Human trafficking — the illegal practice of buying and selling people for the purposes of their forced labor or sexual exploitation — affects more than 27 million people around the world. It has become our nation’s fastest growing criminal enterprise, generating over $32 billion in illegal revenue every year. And the great majority of victims are women and children.
Sadly, North Carolina ranks among the worst places in the country for crimes associated with human trafficking: many of the same qualities that make our state attractive for business and commerce — easy access to seaports, a network of major interstate highways, and a large transient population — also provide the conditions that help this modern-day form of slavery to flourish.
International traffickers lure victims to our shores with the promise of marriage, jobs, schooling, and opportunities for a better life. Here in the United States, targets come from poor neighborhoods and homeless shelters. Many have run away or been kidnapped. So often they go unnoticed, mistaken for willing workers. Before they can be properly identified and assisted, many are forcibly relocated never to be seen again.

_Complete the following_:
[A] Quote the passage on human trafficking between "Sadly, North Carolina" and "slavery to flourish.", inclusive.
[B] According to the passage on human trafficking, how much illegal revenue does this enterprise generate each year?
The data that follows is separate material and is unrelated to the passage on human trafficking.

_Record set_:

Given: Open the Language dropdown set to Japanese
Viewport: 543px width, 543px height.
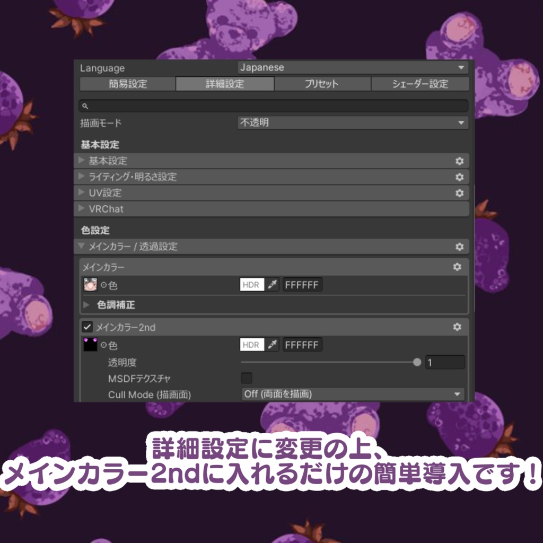Looking at the screenshot, I should 353,67.
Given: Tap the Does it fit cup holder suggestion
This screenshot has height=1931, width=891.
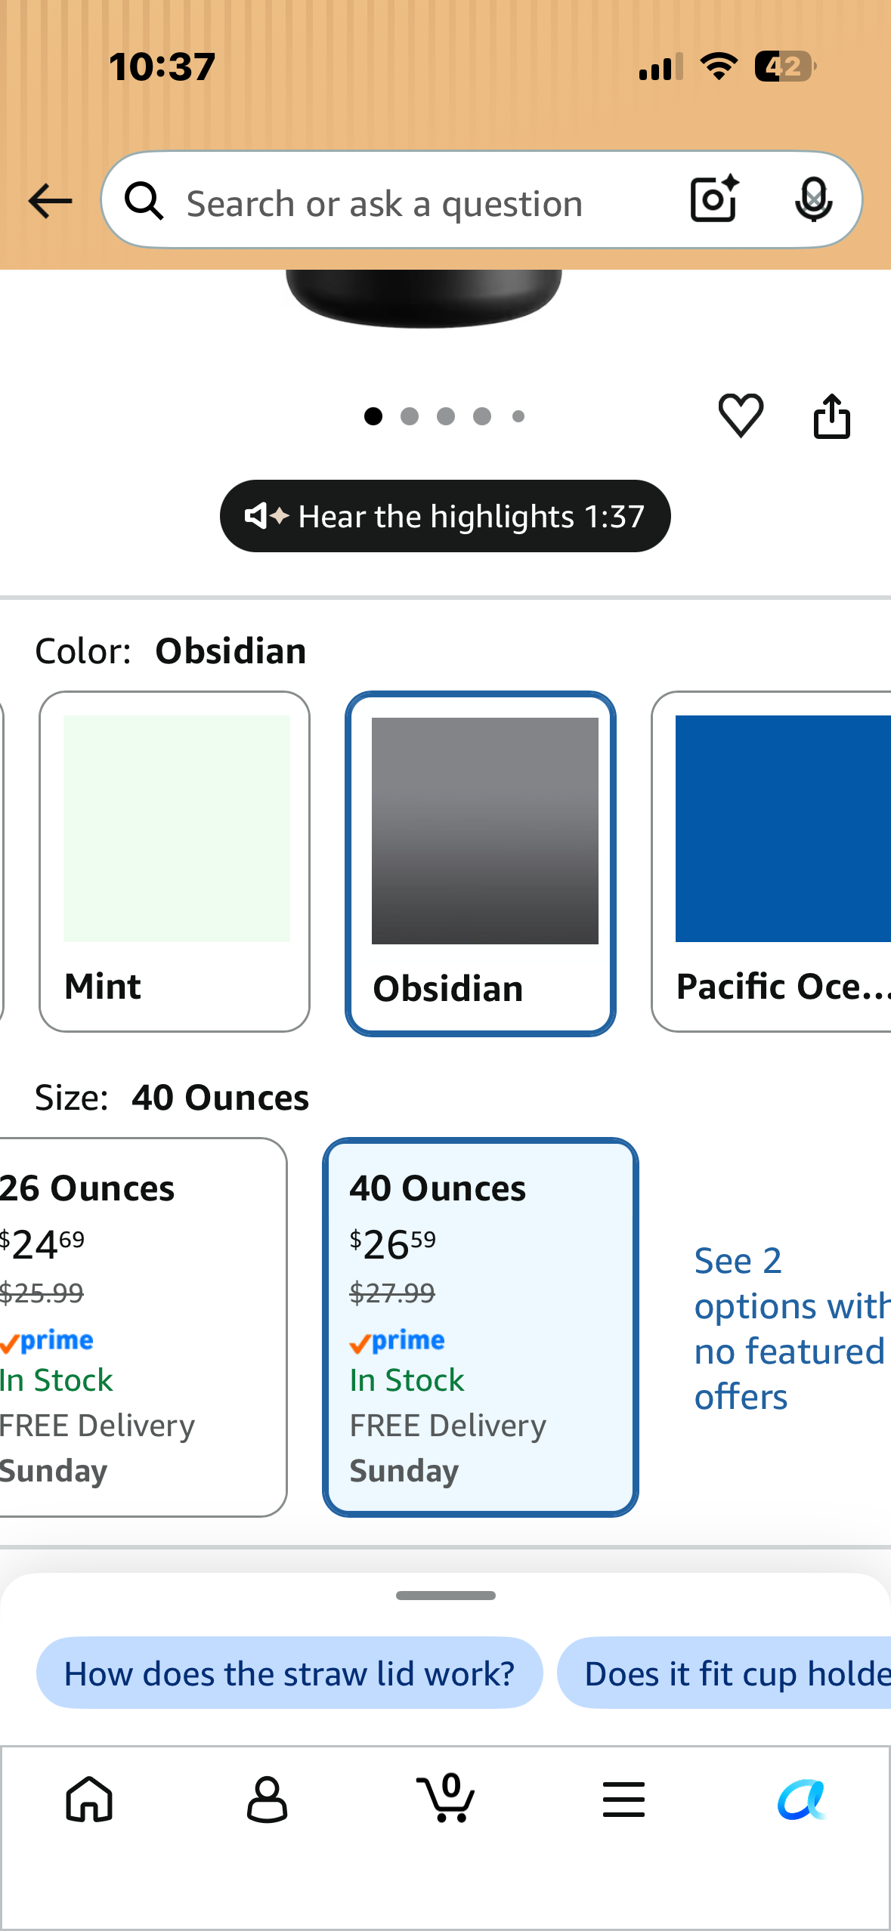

_Answer set_:
[A]
Sadly, North Carolina ranks among the worst places in the country for crimes associated with human trafficking: many of the same qualities that make our state attractive for business and commerce — easy access to seaports, a network of major interstate highways, and a large transient population — also provide the conditions that help this modern-day form of slavery to flourish.

[B] Over $32 billion.